Write out the rows again, beginning at the line that contains "The height and width of the screenshot is (761, 1714)." and ending at the line that contains "Action: click(1465, 242)", both lines included. Leave the pictures out.

PROVIDED RECORDS:
**********
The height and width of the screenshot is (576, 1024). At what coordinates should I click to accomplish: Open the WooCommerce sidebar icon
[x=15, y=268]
**********
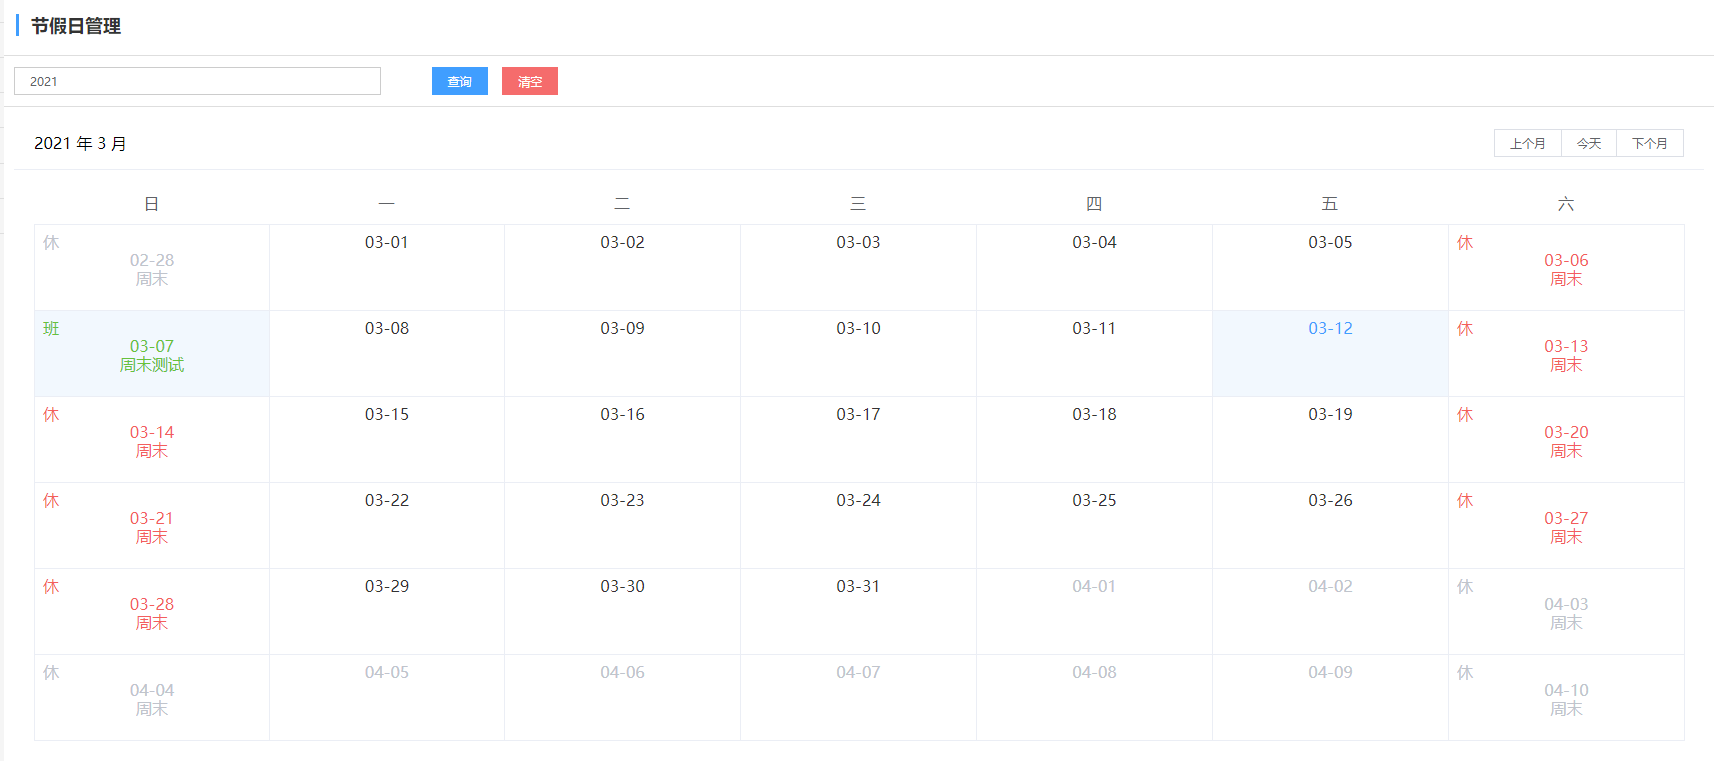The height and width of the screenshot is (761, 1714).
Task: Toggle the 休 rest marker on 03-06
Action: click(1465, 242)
**********
CORRECT OUTPUT:
The height and width of the screenshot is (761, 1714).
Task: Toggle the 休 rest marker on 03-06
Action: click(1465, 242)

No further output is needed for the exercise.